All you need to do is just find the equations.

1. Find the equations of the medians of the triangle with vertex coordinates at J(2,-2) K(4,-1) and L(-2,-5).

2. Find the equation of the perpendicular bisector of a chord of a circle, given that the end points of the chord are C(-2,0) and D(4,-4).

Thanks a lot!
• Oct 17th 2006, 11:43 AM
Jameson
a) Ok. So there are three midpoints. One on JK, one on JL, and another on KL.

You said you just need a line through the midpoint. There infinitely many that cross through a single point, but we can assume that another point on the line is at the origin for simplicity.

So the midpoint of JL is the sum of the coordinates divided by 2. So x = (2-2)/2 = 0 and y = (-2-5)/2 = -7/2. So now you have the midpoint (0, -7/2). Now you can use any other point to make a line. I'd use the origin to make it simple. So you have two points, (0,0) and (0, -7/2). That's all you need for the line.

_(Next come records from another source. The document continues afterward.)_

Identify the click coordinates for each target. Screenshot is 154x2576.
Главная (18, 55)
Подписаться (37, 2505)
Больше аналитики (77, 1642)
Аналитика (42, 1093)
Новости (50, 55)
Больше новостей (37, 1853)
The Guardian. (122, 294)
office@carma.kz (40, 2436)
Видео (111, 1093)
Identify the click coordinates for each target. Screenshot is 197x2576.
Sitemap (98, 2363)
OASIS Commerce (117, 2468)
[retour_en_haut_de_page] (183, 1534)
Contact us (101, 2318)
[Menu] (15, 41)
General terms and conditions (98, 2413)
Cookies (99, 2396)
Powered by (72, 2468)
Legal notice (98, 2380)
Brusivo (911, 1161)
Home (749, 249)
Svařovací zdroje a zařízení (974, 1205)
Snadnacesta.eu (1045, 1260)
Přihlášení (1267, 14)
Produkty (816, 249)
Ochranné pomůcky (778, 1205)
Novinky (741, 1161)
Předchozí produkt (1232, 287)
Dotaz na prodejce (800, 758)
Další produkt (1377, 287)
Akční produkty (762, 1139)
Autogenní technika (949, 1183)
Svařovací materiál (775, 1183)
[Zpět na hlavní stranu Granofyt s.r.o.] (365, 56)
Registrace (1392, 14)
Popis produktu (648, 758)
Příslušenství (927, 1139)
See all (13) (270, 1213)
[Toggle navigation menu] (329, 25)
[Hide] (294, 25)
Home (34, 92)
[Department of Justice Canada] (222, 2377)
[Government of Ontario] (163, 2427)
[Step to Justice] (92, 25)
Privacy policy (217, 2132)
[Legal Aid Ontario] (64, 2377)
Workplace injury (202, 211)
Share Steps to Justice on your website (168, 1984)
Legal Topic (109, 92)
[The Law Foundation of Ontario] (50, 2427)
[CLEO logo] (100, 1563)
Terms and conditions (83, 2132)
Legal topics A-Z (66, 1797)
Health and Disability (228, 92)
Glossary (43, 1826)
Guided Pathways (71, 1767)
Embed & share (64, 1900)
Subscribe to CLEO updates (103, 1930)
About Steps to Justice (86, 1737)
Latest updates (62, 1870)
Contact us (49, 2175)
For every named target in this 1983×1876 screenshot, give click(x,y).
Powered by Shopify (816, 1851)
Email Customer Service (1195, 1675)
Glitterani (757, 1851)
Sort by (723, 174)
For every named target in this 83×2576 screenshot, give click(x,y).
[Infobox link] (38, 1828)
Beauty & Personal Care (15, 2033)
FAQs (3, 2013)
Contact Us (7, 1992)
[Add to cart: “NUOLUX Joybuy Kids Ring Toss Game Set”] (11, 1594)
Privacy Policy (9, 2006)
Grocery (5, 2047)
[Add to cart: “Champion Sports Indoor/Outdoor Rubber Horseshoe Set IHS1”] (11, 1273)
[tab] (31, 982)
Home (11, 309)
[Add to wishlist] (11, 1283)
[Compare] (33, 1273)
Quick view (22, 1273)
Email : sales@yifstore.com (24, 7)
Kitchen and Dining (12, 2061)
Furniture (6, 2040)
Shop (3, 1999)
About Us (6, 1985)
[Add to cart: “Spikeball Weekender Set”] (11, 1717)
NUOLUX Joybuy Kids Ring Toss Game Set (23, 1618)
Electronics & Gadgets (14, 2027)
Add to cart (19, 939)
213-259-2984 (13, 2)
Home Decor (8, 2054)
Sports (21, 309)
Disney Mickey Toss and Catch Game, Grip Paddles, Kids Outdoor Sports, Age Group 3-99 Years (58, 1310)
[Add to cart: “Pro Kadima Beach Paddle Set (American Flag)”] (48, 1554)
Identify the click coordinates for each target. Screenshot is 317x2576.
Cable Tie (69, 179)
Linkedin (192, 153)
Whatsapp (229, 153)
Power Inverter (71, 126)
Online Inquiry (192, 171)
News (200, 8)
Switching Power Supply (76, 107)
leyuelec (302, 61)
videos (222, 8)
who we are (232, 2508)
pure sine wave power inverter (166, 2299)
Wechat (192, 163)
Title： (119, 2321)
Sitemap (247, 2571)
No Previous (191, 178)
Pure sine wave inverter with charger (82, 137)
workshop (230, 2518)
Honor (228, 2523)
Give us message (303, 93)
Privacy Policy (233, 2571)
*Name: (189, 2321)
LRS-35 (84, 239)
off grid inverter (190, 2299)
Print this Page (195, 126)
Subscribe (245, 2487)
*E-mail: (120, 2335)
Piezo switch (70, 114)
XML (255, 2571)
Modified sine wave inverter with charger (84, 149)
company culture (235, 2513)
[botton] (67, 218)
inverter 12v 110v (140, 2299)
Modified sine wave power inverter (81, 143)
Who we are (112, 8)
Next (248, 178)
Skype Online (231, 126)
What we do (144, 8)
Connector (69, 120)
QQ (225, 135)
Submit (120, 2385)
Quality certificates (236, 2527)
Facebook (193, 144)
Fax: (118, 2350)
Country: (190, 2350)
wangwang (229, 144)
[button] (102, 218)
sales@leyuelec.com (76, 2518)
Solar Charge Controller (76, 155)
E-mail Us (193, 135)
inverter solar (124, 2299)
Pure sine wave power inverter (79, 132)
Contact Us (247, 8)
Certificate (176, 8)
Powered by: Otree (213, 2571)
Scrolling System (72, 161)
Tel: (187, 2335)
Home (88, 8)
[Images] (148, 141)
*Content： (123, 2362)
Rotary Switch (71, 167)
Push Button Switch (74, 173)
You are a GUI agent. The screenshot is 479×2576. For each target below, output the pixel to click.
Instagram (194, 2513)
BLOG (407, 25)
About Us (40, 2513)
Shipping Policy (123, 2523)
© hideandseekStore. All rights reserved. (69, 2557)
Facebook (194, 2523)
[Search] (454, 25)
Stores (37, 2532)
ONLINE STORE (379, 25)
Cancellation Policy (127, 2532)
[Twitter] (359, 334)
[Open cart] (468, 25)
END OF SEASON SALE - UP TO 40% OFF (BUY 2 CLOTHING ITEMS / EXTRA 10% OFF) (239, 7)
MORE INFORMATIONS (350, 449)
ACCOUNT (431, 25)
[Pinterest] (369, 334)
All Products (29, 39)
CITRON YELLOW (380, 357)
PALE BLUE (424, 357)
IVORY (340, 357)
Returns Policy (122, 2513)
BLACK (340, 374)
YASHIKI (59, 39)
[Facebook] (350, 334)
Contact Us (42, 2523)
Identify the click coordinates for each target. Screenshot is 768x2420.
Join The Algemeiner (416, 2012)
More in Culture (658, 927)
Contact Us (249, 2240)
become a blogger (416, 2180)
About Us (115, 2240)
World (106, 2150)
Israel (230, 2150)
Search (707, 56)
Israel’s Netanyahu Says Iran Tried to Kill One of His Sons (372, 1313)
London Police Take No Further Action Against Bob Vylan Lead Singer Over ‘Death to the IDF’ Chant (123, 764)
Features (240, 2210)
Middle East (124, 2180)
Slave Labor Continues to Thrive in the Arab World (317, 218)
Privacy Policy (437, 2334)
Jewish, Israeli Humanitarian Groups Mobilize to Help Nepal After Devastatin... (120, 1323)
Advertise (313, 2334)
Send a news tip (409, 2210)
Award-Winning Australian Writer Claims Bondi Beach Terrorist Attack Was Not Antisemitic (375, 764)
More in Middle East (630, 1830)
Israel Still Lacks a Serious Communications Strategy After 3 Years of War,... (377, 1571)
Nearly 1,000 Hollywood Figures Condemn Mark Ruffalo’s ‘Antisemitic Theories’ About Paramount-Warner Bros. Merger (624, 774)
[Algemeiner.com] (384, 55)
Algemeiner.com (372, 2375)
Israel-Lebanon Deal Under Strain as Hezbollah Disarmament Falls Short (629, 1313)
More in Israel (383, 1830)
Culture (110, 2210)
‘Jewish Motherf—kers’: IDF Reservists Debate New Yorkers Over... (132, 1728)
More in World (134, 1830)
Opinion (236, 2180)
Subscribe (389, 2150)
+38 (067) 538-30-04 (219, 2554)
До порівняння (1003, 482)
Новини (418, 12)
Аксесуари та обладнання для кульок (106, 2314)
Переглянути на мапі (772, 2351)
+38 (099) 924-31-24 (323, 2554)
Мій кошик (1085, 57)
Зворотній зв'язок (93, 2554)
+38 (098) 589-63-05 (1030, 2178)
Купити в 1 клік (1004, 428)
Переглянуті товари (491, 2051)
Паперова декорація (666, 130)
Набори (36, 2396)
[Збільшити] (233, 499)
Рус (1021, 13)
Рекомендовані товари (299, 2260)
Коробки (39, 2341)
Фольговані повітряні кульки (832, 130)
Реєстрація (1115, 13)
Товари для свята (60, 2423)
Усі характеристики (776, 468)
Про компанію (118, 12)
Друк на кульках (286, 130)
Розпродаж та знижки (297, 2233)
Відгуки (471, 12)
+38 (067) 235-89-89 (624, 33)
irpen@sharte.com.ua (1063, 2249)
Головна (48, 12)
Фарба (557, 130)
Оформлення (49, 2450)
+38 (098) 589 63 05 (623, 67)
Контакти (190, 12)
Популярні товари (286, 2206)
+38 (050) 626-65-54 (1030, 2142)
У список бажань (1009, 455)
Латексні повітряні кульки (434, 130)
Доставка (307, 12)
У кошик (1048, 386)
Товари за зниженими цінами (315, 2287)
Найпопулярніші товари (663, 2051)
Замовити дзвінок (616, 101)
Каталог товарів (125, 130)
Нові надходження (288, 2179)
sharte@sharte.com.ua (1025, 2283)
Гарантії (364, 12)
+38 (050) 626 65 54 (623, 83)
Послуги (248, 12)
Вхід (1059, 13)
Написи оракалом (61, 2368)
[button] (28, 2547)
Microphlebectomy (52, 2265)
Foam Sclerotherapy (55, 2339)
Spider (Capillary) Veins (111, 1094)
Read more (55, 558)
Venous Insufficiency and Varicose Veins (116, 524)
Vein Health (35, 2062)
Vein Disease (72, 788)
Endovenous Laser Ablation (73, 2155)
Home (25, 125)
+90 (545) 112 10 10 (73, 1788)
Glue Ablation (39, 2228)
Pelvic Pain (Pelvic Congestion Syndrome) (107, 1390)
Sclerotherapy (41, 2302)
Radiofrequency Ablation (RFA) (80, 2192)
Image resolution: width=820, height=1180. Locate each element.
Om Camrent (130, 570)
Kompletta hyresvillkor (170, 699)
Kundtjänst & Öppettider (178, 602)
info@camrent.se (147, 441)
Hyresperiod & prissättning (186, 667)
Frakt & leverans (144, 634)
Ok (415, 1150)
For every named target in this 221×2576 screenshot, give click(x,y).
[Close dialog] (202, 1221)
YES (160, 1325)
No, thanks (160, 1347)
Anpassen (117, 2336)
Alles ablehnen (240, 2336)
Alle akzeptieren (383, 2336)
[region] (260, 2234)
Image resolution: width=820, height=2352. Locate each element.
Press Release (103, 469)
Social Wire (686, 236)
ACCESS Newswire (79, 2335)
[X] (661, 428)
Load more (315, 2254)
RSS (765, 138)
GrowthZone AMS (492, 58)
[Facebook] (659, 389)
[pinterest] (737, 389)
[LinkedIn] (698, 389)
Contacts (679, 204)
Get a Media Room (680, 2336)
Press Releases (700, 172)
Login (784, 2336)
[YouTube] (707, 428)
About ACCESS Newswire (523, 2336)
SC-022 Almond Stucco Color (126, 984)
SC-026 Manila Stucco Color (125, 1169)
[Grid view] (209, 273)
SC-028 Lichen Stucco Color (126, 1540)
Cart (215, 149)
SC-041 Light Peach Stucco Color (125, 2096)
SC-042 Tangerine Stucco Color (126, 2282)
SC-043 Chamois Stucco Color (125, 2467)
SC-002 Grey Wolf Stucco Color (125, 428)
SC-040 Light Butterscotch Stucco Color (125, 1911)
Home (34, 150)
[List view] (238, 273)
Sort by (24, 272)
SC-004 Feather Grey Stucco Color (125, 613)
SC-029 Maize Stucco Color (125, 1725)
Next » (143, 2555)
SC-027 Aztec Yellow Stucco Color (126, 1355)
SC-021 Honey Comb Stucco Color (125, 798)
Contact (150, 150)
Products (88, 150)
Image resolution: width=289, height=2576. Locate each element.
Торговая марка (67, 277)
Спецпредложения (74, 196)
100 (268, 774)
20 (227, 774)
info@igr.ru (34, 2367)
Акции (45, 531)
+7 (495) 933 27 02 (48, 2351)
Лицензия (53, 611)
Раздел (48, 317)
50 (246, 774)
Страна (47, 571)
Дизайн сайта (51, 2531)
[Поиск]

Repeat the process for the other two midpoints.
• Oct 17th 2006, 01:33 PM
Universe
Thanks!
but I need an equation for these lines. I mean y=mx+b.
I just can't understand how it supposed to be done =\
any suggestions?
• Oct 17th 2006, 01:38 PM
Jameson
y=mx+b is only one form of a line.

The point-slope form is how the line is derived.

Slope = m.

m= (y-y_0) / (x-x_0) This is the definition of the slope.

So rewriting, y-y_0=m(x-x_0).

You have two points on the line, so use that to find the slope. The plug in x_0, y_0, and m into the equation above.